Se l'uomo interviene negli ambienti naturali
destabilizzando degli equilibri, e lo fa anche solo con la sua presenza, poi a quegli stessi equilibri deturpati dovrebbe porre rimedio. Ne è un esempio lampante quanto successo
sull'Isola di Gough, nell'Atlantico del Sud, interamente sottoposta al
divieto assoluto di caccia, dove una specie di
albatro (Albatro Tristan Diomeda Dabbena)
rischia l'estinzione a causa del proliferare di
grossi topi, che non sono altro che i
discendenti di quei topi importati al tempo delle prime esplorazioni, nascosti tra il carico delle navi. L'ecosistema dell'isola è gravemente compromesso da questo squilibrio:
il 60 per cento dei pulcini non sopravvive e la riproduzione degli albatros non è certo paragonabile a quella dei topi che si sono adattati a nutrirsi di questi uccelli, ingrandendosi.
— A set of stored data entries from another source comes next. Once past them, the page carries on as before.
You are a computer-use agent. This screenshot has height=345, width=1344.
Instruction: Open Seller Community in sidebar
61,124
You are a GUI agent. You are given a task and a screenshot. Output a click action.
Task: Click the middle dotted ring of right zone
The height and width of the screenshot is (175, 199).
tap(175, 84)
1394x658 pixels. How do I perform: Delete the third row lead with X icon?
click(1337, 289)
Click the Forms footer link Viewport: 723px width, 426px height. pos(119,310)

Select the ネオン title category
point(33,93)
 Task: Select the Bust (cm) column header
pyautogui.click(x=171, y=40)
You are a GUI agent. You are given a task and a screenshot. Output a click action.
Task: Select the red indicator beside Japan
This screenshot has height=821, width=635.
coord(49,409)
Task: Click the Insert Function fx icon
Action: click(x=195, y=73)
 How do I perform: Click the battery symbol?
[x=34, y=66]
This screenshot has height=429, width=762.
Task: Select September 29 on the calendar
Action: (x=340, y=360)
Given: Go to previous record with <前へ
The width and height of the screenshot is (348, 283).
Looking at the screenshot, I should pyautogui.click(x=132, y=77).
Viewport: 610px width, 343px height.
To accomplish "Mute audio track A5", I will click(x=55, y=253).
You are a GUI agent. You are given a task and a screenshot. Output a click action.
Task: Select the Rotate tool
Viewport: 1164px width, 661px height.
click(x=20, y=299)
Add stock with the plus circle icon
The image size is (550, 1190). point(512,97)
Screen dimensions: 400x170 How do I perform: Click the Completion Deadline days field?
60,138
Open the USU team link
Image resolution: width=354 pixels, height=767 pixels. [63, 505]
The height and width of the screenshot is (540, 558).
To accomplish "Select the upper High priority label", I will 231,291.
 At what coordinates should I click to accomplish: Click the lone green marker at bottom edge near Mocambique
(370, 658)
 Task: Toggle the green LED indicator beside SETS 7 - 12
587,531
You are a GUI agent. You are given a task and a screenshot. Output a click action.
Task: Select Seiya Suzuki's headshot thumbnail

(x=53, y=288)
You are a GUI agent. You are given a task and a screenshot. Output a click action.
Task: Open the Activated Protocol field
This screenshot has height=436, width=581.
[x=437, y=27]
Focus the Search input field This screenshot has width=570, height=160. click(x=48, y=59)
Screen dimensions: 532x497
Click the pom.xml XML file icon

La caccia, anche in questo caso
fungerebbe da regolatore ambientale, proprio come farebbe un qualsiasi predatore naturale. E' un
dovere morale e civile a cui nessun cacciatore si tirerebbe indietro, a differenza di un certo tipo di ambientalismo, che ricurvo su se stesso, osserva impotente la natura dall'esterno.